→ **Task directions**:
Count the lines in the records below that contain the string "video". Give only the number.

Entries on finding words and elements
*****

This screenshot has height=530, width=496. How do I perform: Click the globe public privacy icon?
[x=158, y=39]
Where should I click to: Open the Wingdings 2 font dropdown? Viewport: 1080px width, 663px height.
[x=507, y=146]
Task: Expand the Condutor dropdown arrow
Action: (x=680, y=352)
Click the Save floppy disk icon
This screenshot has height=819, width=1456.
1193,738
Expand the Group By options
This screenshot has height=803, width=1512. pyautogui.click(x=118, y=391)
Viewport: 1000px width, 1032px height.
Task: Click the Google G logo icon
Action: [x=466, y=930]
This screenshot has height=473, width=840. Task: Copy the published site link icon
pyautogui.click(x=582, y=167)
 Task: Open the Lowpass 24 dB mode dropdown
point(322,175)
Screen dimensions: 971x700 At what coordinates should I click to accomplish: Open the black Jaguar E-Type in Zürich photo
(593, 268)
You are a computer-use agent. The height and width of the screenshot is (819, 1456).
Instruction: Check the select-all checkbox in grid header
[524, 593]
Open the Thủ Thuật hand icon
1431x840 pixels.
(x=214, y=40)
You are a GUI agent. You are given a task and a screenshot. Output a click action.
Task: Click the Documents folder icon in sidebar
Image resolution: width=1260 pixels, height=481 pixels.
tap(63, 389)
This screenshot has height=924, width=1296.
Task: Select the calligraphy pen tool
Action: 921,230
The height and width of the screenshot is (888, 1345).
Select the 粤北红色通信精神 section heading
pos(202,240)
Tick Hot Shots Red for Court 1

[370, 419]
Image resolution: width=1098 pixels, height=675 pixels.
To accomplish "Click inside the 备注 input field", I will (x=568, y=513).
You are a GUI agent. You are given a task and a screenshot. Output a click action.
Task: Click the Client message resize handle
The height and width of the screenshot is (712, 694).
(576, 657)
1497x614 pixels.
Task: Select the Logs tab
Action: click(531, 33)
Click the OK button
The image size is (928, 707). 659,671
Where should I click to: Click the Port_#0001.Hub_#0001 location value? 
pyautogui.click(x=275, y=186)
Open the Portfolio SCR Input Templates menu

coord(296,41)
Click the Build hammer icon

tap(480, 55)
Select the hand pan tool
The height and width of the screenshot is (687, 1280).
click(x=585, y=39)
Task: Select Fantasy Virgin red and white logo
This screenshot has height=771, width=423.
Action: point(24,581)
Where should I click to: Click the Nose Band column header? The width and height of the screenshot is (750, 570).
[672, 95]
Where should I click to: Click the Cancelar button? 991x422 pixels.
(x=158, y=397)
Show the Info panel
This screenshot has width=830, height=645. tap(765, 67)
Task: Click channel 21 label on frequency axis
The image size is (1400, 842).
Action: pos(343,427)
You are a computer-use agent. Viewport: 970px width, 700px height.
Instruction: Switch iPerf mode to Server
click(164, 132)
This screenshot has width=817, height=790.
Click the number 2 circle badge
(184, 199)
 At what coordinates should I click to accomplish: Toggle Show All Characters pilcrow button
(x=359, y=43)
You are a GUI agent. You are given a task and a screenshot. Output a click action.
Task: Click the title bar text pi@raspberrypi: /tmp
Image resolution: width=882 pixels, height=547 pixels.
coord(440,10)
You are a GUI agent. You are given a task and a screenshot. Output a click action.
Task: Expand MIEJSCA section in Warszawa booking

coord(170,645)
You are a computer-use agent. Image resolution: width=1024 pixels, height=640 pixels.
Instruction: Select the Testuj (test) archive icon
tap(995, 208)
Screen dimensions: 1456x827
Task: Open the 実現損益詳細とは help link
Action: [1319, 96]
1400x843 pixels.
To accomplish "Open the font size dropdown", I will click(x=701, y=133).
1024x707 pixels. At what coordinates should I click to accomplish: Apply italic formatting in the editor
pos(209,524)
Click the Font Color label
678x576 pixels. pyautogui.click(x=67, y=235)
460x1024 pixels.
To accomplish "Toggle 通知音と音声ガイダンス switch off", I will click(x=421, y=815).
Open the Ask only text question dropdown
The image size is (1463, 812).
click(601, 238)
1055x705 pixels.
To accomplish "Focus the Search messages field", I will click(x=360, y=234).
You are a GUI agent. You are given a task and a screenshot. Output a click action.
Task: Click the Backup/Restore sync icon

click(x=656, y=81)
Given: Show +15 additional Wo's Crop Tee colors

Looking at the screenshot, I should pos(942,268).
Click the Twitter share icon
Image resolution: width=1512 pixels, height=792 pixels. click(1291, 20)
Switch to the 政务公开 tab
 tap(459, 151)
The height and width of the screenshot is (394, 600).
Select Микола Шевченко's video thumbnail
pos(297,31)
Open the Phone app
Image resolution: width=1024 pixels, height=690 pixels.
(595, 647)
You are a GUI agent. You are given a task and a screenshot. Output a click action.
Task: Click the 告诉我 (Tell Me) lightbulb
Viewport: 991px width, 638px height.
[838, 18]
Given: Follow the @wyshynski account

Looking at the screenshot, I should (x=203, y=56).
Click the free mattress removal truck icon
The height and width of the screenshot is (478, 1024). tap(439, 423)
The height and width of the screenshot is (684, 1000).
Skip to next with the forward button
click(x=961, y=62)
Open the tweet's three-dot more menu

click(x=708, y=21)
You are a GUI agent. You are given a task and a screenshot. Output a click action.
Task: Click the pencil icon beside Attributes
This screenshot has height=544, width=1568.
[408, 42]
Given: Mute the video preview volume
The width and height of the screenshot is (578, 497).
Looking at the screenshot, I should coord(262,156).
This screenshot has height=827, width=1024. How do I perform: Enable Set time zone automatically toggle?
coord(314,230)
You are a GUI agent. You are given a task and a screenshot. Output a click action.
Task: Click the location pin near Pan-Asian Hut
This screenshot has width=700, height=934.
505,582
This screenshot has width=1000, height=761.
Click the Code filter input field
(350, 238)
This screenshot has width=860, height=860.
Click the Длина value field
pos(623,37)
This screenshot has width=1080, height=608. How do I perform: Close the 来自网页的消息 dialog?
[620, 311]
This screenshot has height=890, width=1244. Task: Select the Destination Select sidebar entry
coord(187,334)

*****

→ **Output for this exercise**:
2